Week 6 (Congenital Disorders of the GI Tract) Flashcards
(49 cards)
What are the clinical presentations of Esophageal Atresia?
Drooling/choking with first feeds, respiratory distress, inability to pass NGT, abdominal distension
Associated anomalies include VACTERL
What are the symptoms of an isolated Tracheoesophageal Fistula?
Coughing and choking with feeding, recurrent pneumonia, failure to thrive
Symptoms typically appear several months of age
What is the first step in the correction of EA/TEF?
Division of TEF and closure of trachea
What is the second step in the correction of EA/TEF?
Mobilization of esophagus and anastomosis of esophagus
What is the third step in the correction of EA/TEF?
Correction of EA/TEF
What abnormality is indicated by a newborn infant unable to tolerate feedings?
Esophageal Atresia
What is the significance of the Double Bubble Sign?
Indicates Duodenal Atresia
What is the incidence of Duodenal Atresia?
1/7000 live births
What mechanism causes Duodenal Atresia?
Failure of recanalization of duodenum after epithelial proliferation
What is the common association with Trisomy 21 in relation to Duodenal Atresia?

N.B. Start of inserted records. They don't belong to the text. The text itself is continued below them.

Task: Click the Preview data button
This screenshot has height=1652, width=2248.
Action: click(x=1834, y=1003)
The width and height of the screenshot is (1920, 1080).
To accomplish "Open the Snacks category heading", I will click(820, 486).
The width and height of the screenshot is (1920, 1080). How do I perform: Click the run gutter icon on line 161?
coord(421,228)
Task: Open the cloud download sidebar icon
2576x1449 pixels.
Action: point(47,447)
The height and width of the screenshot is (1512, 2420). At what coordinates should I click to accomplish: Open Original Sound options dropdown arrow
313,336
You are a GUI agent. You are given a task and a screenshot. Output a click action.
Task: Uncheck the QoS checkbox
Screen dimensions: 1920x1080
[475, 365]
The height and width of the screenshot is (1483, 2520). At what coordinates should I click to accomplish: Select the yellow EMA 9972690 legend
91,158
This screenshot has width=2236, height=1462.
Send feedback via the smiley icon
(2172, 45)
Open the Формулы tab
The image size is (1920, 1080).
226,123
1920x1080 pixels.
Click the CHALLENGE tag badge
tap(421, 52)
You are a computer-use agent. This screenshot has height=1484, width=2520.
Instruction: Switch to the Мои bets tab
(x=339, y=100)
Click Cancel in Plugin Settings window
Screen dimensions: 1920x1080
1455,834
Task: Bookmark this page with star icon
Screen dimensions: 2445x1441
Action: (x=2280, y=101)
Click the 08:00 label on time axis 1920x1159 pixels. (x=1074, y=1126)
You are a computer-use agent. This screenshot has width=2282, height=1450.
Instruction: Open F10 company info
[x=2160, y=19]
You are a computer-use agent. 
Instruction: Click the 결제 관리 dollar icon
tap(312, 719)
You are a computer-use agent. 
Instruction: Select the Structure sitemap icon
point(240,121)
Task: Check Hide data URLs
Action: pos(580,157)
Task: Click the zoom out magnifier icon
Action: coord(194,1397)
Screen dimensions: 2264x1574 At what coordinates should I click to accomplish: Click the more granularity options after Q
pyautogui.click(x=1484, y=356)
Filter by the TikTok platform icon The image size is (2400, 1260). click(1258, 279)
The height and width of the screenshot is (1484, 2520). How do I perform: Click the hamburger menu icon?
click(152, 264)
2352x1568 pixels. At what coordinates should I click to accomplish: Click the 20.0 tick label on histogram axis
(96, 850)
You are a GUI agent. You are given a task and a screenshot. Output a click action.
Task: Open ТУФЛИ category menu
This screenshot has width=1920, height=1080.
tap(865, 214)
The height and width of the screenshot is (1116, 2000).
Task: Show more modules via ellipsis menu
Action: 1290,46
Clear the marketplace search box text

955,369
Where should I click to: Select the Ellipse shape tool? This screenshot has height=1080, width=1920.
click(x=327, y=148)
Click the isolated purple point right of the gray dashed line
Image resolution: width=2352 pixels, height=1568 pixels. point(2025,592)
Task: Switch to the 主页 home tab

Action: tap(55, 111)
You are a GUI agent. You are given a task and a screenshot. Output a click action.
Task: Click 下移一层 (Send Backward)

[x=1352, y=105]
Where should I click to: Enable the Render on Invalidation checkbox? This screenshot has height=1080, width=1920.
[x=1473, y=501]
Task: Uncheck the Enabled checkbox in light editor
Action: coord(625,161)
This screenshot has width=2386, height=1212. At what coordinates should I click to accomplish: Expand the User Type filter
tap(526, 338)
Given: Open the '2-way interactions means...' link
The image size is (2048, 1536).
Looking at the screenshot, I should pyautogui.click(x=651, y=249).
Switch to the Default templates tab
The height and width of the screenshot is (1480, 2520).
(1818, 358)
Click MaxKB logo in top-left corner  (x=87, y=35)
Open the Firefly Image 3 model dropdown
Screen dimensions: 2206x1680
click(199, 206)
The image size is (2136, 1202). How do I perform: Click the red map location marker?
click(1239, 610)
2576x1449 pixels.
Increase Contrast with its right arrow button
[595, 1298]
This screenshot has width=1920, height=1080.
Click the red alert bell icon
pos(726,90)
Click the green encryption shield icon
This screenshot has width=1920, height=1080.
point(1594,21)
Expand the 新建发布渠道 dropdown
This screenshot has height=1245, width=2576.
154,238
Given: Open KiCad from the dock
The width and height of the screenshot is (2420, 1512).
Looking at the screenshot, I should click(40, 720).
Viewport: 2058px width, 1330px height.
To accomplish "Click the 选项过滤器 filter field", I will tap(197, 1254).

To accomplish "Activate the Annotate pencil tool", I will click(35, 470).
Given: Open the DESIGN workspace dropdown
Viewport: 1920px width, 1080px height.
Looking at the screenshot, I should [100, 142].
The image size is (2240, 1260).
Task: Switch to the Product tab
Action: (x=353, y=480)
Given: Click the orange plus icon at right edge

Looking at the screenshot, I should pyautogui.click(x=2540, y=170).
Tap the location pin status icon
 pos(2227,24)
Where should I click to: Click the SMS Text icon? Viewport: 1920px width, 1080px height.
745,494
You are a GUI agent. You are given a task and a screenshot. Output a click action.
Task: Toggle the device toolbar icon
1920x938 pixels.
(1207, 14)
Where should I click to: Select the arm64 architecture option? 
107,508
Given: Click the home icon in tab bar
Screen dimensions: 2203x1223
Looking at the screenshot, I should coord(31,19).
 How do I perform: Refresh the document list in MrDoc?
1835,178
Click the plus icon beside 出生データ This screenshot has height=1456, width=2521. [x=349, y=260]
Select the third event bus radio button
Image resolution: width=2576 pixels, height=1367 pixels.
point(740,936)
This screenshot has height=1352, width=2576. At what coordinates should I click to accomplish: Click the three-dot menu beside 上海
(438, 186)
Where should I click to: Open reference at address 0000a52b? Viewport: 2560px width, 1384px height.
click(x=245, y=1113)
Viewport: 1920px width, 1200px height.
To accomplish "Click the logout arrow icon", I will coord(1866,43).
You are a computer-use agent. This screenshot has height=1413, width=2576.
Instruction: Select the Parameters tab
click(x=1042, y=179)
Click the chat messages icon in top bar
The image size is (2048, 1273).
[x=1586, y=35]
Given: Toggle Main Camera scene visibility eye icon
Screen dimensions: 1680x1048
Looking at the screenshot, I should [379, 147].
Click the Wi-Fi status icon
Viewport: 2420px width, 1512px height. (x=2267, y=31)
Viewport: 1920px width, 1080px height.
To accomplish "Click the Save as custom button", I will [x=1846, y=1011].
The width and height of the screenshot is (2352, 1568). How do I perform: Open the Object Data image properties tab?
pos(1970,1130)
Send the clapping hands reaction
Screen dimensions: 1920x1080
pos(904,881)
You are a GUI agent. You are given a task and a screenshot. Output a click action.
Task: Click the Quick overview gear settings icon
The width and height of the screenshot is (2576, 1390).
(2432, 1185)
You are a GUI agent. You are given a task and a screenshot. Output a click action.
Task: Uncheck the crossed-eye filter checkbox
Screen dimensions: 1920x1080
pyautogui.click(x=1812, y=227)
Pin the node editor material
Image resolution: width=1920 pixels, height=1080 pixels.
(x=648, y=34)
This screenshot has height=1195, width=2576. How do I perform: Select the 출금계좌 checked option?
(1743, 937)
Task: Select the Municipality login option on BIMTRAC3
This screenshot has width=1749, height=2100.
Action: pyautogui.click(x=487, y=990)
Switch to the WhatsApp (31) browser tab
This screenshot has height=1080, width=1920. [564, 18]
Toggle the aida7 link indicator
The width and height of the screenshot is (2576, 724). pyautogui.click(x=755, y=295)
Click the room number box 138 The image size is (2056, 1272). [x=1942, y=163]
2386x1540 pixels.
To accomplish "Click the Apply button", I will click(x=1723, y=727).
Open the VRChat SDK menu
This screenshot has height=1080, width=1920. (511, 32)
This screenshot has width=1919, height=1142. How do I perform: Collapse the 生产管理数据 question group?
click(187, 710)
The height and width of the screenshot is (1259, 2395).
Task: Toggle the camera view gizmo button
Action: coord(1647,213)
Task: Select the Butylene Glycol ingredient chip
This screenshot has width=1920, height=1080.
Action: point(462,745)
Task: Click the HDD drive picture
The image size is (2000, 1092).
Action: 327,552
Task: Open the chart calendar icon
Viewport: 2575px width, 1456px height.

1/3 of infants with DA have Trisomy 21
What embryologic structure develops into the gut tube?
Primitive foregut
At what week does the gut tube develop along the length of the embryo?
Week 3
What is the result of normal embryologic intestinal rotation?
270 degree counterclockwise rotation around the axis of the SMA
What condition can arise from abnormalities of rotation and fixation of the intestine?
Midgut volvulus with ischemia
What are Ladd’s Bands?
Adhesive bands between proximal jejunum and cecum
Who is known as the Father of American Pediatric Surgery?
William E. Ladd, M.D.
What is the embryological timeline for the separation of the trachea and esophagus?
Separation begins at 4 weeks and is completed by 6 weeks
What is the milestone for swallowing development in fetal anatomy?
Swallowing by 16 weeks
Fill in the blank: The gut returns to the abdomen at week _____
10
What is the abnormality that involves a failure of umbilical coelom formation?
Gastroschisis
Gastroschisis occurs when the developing gut lacks space to expand and ruptures out of the abdominal wall.
Where is gastroschisis typically located?
Always to the right of the umbilicus
This is due to weakness from the involution of the right umbilical vein.
What are the consequences of gastroschisis?
- Bowel exposed to amniotic fluid results in inflammatory rind
- Loss of abdominal domain
- Vascular compromise
- Infarction
- Atresia
- Short bowel syndrome
The exposure to amniotic fluid can cause significant complications.
What are the treatment options for gastroschisis?
- Primary reduction and closure immediately at birth
- Staged reduction with silo followed by delayed closure
Treatment aims to manage the exposed bowel effectively.
What is the abnormality characterized by a large abdominal wall defect covered by a membrane?
Omphalocele
Omphalocele can contain organs such as the liver, spleen, and intestines.